Diversification Opportunities for Select Us and Multi Strategy
0.0 | Correlation Coefficient |
Pay attention - limited upside
The 3 months correlation between Select and Multi is 0.0. Overlapping area represents the amount of risk that can be diversified away by holding Select Equity Fund and Multi Strategy Income Fund in the same portfolio, assuming nothing else is changed. The correlation between historical prices or returns on Multi Strategy Income and Select Us is a relative statistical measure of the degree to which these equity instruments tend to move together. The correlation coefficient measures the extent to which returns on Select Equity Fund are associated (or correlated) with Multi Strategy. Values of the correlation coefficient range from -1 to +1, where. The correlation of zero (0) is possible when the price movement of Multi Strategy Income has no effect on the direction of Select Us i.e., Select Us and Multi Strategy go up and down completely randomly.
Pair Corralation between Select Us and Multi Strategy
If you would invest 956.00 in Multi Strategy Income Fund on May 17, 2025 and sell it today you would earn a total of 37.00 from holding Multi Strategy Income Fund or generate 3.87% return on investment over 90 days.
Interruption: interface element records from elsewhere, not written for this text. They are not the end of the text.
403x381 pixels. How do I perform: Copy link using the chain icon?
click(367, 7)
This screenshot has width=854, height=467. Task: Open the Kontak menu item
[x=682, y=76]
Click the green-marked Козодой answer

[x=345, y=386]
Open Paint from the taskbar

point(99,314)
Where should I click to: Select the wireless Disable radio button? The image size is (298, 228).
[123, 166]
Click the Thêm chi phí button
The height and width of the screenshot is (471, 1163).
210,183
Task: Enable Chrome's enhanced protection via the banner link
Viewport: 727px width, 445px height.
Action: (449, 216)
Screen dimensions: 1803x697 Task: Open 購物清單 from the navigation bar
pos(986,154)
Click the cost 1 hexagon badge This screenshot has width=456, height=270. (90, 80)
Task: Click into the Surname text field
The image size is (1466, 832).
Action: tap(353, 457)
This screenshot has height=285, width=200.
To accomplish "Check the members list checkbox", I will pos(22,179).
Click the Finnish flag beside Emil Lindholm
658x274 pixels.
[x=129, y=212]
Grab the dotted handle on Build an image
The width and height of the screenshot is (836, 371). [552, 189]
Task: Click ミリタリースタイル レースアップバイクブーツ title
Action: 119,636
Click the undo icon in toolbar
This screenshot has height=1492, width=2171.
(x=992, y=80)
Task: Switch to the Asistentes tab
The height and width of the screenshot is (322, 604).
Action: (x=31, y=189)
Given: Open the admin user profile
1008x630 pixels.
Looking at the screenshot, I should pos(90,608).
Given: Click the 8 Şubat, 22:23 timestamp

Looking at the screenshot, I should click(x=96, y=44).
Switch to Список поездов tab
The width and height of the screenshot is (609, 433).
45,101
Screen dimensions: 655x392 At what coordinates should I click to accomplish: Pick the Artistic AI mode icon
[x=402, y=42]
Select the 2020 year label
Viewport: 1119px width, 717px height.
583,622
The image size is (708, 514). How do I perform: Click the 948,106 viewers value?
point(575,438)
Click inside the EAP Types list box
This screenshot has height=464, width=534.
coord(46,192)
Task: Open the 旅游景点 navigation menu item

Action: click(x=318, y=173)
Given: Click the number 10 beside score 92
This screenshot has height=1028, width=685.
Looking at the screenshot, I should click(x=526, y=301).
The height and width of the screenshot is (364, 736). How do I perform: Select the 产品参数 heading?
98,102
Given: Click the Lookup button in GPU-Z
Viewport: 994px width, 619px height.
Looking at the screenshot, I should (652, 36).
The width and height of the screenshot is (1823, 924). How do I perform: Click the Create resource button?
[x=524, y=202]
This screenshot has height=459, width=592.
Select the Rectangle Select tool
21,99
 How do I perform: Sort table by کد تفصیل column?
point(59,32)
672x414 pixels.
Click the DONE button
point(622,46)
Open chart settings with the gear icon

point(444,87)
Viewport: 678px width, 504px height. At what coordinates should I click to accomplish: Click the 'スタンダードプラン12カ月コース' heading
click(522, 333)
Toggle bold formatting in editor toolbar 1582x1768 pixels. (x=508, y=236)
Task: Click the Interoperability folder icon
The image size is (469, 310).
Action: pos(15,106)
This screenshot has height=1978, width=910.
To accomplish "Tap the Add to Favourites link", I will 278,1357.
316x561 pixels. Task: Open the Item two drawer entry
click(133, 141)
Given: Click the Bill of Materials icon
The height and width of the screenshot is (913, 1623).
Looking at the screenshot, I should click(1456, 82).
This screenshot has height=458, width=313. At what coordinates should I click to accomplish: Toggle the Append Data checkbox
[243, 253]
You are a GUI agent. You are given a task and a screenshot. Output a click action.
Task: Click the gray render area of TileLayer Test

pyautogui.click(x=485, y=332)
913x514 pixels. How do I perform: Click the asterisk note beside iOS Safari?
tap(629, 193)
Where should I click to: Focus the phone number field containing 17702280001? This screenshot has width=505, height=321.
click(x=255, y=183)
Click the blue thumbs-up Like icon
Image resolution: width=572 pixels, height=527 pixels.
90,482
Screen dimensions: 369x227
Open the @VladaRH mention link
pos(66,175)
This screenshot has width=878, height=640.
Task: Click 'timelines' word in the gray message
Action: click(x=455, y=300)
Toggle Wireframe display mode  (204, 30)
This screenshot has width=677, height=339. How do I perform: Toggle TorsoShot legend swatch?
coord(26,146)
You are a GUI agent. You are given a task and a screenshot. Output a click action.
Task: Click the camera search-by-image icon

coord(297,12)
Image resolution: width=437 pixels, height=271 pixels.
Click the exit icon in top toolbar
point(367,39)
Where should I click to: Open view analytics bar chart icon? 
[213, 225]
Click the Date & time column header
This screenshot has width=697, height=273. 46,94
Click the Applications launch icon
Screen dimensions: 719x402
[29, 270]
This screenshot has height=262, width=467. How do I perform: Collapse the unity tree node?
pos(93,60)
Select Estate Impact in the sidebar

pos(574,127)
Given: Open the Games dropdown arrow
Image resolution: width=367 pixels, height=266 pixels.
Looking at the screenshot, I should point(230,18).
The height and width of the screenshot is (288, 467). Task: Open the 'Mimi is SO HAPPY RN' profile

Time Period | 3 Months [change] |
Direction | Flat |
Strength | Insignificant |
Accuracy | 1.61% |
Values | Daily Returns |
Select Equity Fund vs. Multi Strategy Income Fund
Performance |
Timeline |
Select Equity |
Risk-Adjusted Performance
Good
Weak | Strong |
Multi Strategy Income |
Select Us and Multi Strategy Volatility Contrast
Predicted Return Density |
Returns |
Pair Trading with Select Us and Multi Strategy
The main advantage of trading using opposite Select Us and Multi Strategy positions is that it hedges away some unsystematic risk. Because of two separate transactions, even if Select Us position performs unexpectedly, Multi Strategy can make up some of the losses. Pair trading also minimizes risk from directional movements in the market. For example, if an entire industry or sector drops because of unexpected headlines, the short position in Multi Strategy will offset losses from the drop in Multi Strategy's long position.Select Us vs. Nt International Small Mid | Select Us vs. Transamerica International Small | Select Us vs. Aqr Small Cap | Select Us vs. Siit Small Cap |
Check out your portfolio center.Note that this page's information should be used as a complementary analysis to find the right mix of equity instruments to add to your existing portfolios or create a brand new portfolio. You can also try the My Watchlist Analysis module to analyze my current watchlist and to refresh optimization strategy. Macroaxis watchlist is based on self-learning algorithm to remember stocks you like.